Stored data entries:
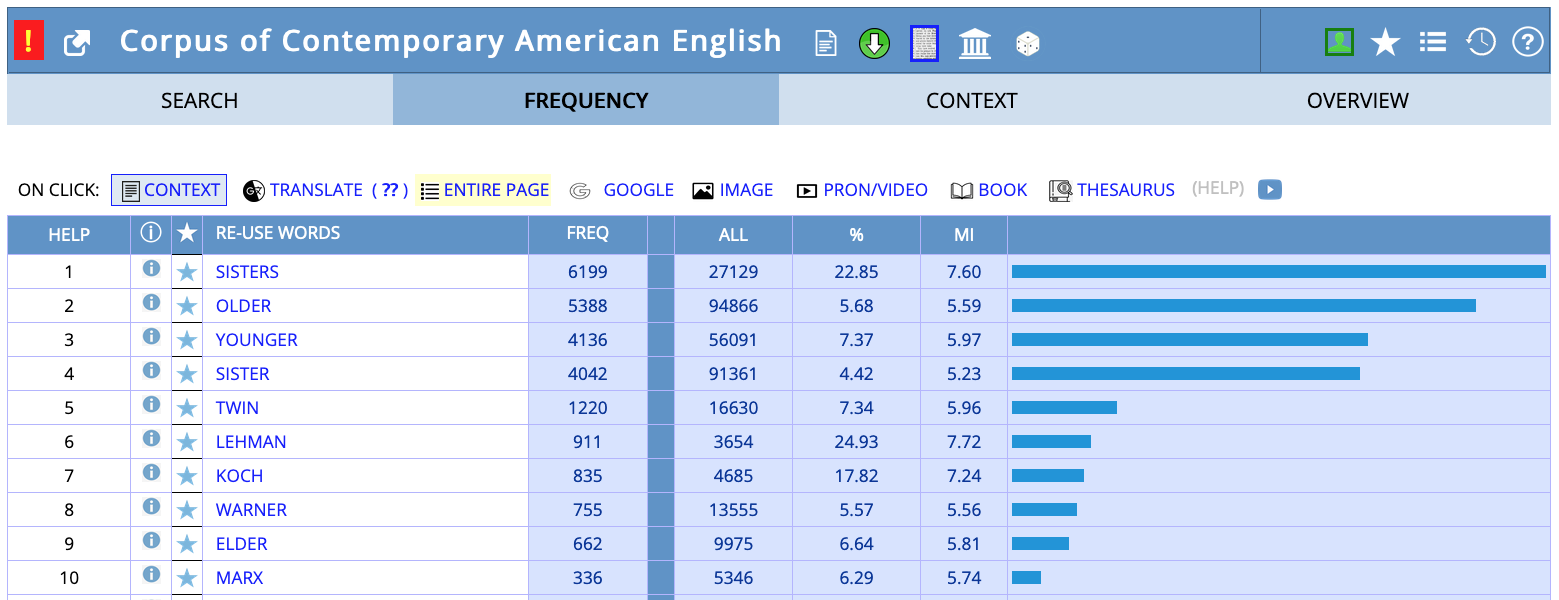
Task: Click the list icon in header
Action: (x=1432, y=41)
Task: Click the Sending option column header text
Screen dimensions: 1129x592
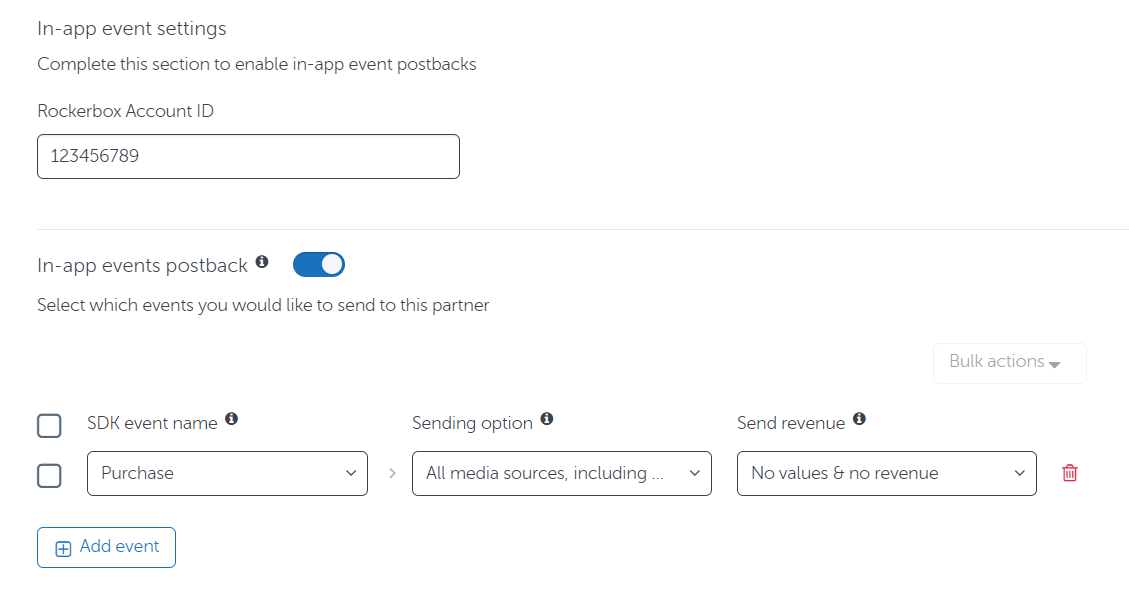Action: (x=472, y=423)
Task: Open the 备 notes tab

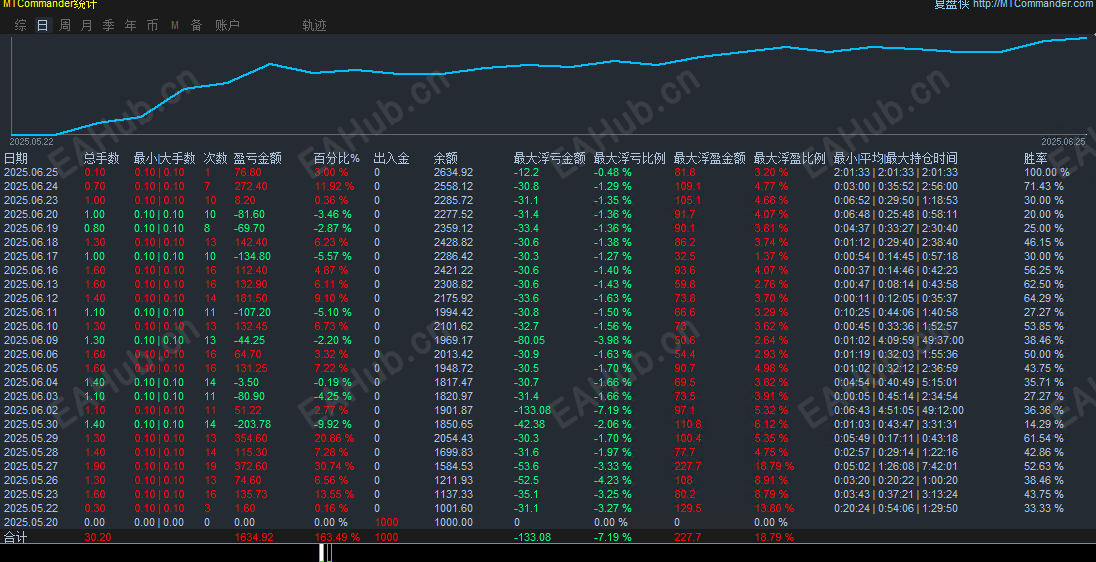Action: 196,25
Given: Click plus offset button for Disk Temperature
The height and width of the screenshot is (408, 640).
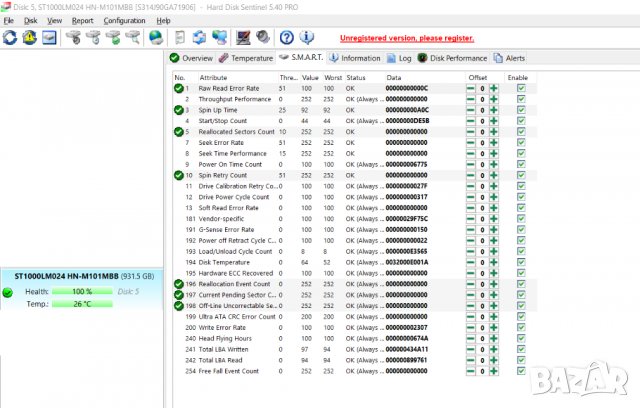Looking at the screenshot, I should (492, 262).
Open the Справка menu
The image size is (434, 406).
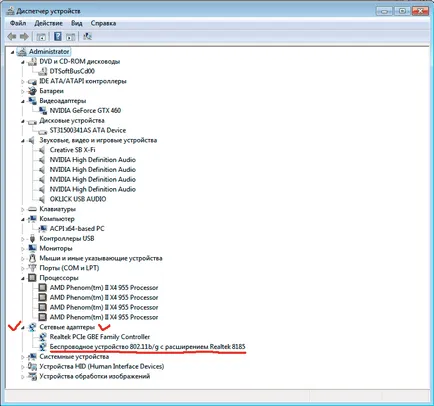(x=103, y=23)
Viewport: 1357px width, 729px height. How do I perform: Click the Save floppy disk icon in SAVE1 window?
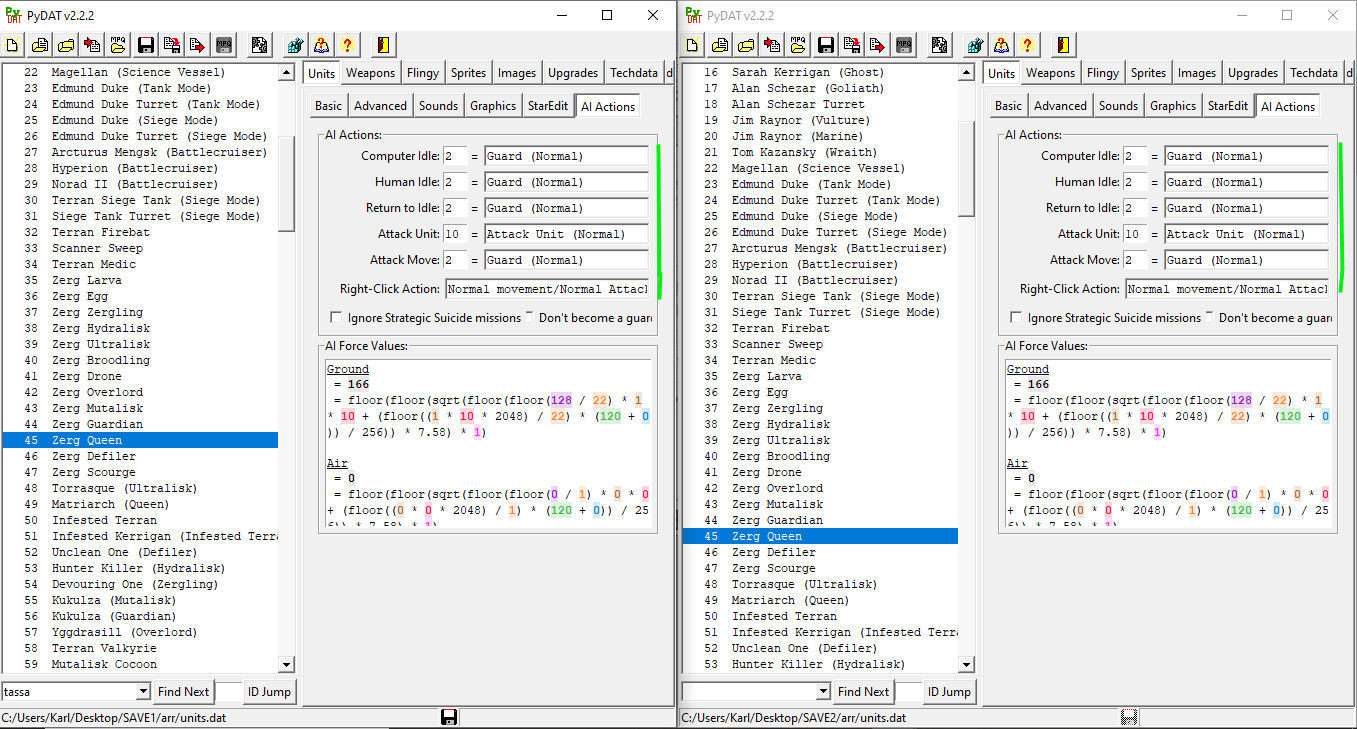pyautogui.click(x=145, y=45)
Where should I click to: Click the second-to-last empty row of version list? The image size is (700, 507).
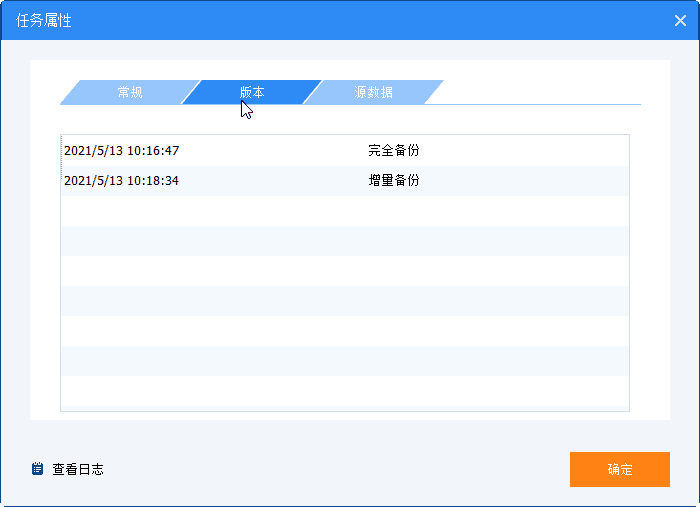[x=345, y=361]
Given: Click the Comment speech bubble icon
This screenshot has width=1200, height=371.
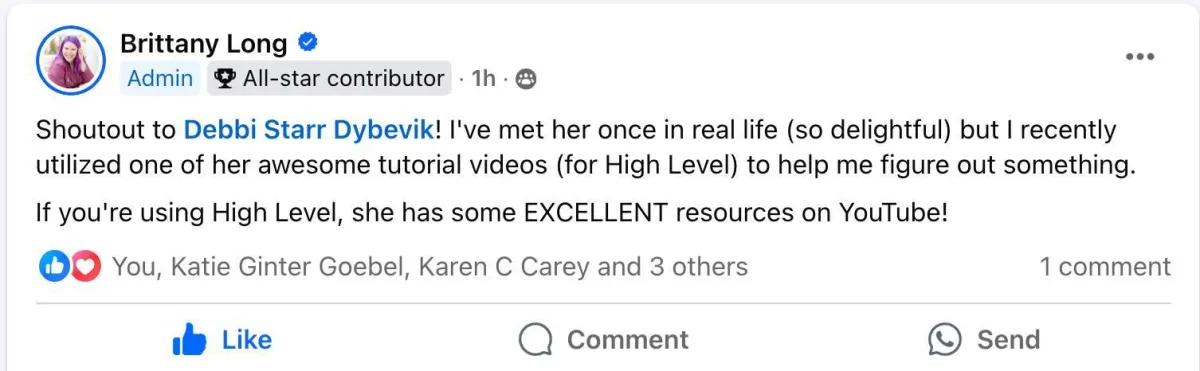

== REQUIRED WORK ==
Please print exactly the lines from the one holding "Given: Click the Comment speech bubble icon" through the final line of the data above, including both, and skip all pictures.

== TASK ANSWER ==
Given: Click the Comment speech bubble icon
This screenshot has width=1200, height=371.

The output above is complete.